Schöne und weniger schöne Graffiti
500 Meter weiter schon die nächste Ausfahrt „Dinslaken-Hiesfeld.“ Jetzt im Sommer ein schöner Blick auf die begrünte Halde, die von einer geschätzt 20 Meter hohen Stützmauer davon abgehalten wird, auf die Autobahn zu rutschen.
Kaum liegt die Ausfahrt Hiesfeld hinter uns, kommt die nächste Ausfahrt: Walsum, hier geht es auch nach Oberhausen-Holten. Hinweisschilder weisen auf die Umweltzone außerhalb der Autobahn hin. Schneller als die erlaubten 80 Stundenkilometer möchte man hier gar nicht fahren, weil Fahrbahnschäden die Stoooooßdääääämpfer testen. Wenn der Bereich mal sechsspurig ausgebaut wird, dürfte es hier nicht viel Probleme geben, ein breiter Standstreifen begleitet uns.
Wir haben keine drei Minuten gebraucht, um die Ausfahrt Fahrn zu erreichen, die viele Jahre den Endpunkt der A 59 bildete. Von dort quälte sich früher der Verkehr zur B 8 nach Aldenrade. Die A 59 bleibt bis Marxloh in Hochlage. Man sieht die Spitzen der Kirchtürme von St. Peter und der Kreuzeskirche. Hohe Schallschutzwände, mit schönen und weniger schönen Graffiti besprüht, engen den Blick ein.
1800 Meter Berliner Brücke
Berliner Brücke in Duisburg
Der alte Förderturm Thyssen 1/6 auf der linken Seite kommt ins Blickfeld. Er steht schon in Hamborn, während rechts neben mir die Grillo-Werke vorbeirauschen. Links sieht man jetzt das Dach der Rhein-Ruhr-Halle, Michael Jackson und Tommy Gottschalk lassen – noch – grüßen. Viel Grün in Hamborn am Rand der Autobahn.

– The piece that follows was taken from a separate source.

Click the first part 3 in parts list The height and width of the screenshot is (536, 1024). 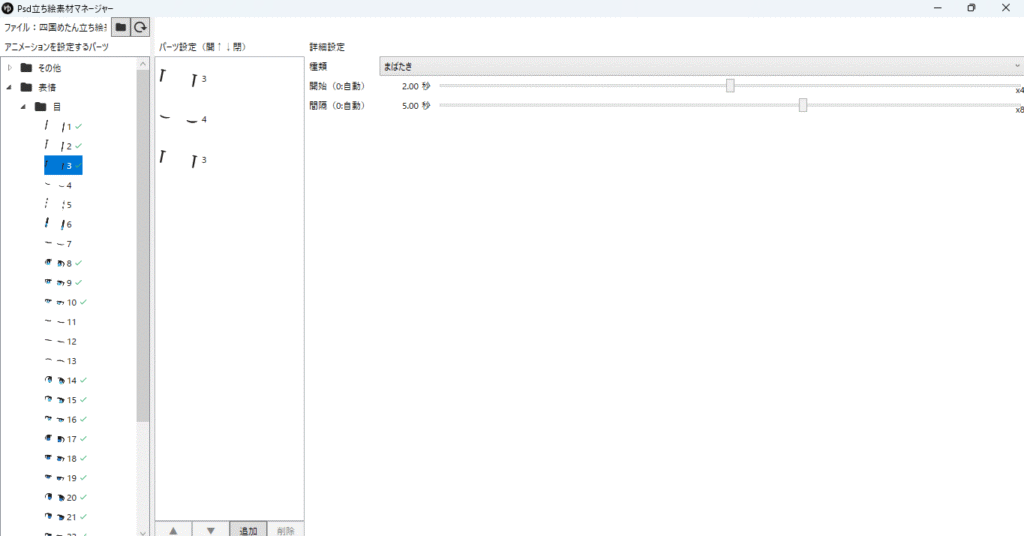click(x=183, y=77)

Wieder 80 statt 100 fahren. Das Kreuz Duisburg-Nord ist schnell erreicht. Der Emscher-Schnellweg war hier mal das teuerste Stück vor dem Rheinüberschlag, die Baukosten von hier bis Beeckerwerth waren immens.
Nach Dortmund oder Venlo
Kurz vor der Ausfahrt Meiderich: Hier will Ostermann ein neues Möbelhaus bauen und nicht nur Ikea Konkurrenz machen. Und hier steht auch mal gerne die Polizei und macht Radarkontrollen. Die Strecke ist leicht abschüssig, Fuß vom Gas. Schon sind wir in Meiderich, erst Untermeiderich, dann Meiderich Ruhrort und der Hinweis aufs Herzzentrum.

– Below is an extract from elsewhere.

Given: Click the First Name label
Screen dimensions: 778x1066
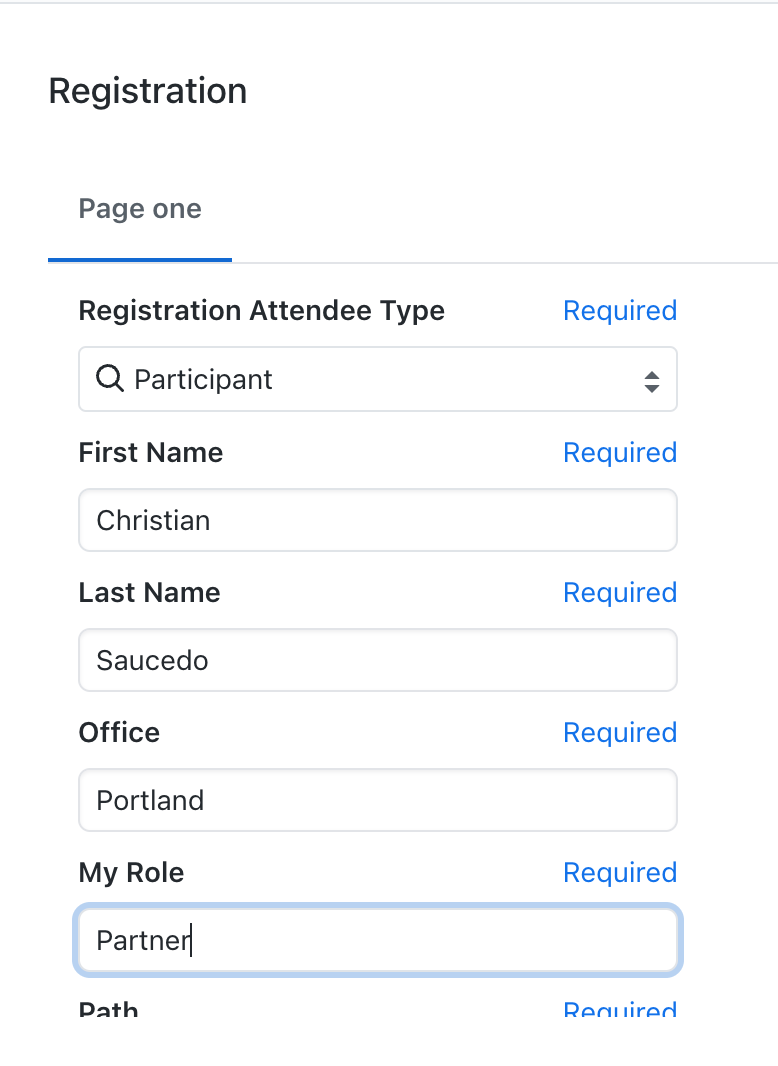Looking at the screenshot, I should [x=151, y=453].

Noch 1800 Meter bis zum Kreuz Duisburg. Es ist genau 14 Uhr. Hier beginnt die Berliner Brücke, ab und zu ein Blick auf den Hafen, doch besser auf die Fahrbahn. Der Blick nach links geht zum Kaiserberg. Es sieht fast so aus als würde der Mülheimer Funkturm oben drauf stehen. Perspektive ist alles. Schon sind wir am Ende der Berliner Brücke, einst geziert von den beiden Statuen „Begegnungen“, das Kreuz Duisburg ist erreicht. Hier geht’s wahlweise Richtung Dortmund oder Venlo. Erinnerungen an die B 60 werden wach.
Die Bahnhofsplatte
Vorbei an der Küppersmühle, leider sind die Schallschutzwände durchsichtig und geben den Blick auf den rostenden Schuhkarton frei, der mal aufs Dach kommen sollte.
Wir müssen abbremsen, runter auf 60. Die Skyline der Duisburger City mit Targo-Bank und unserem Medienhaus verschwindet so schnell, wie sie in den Blick kam.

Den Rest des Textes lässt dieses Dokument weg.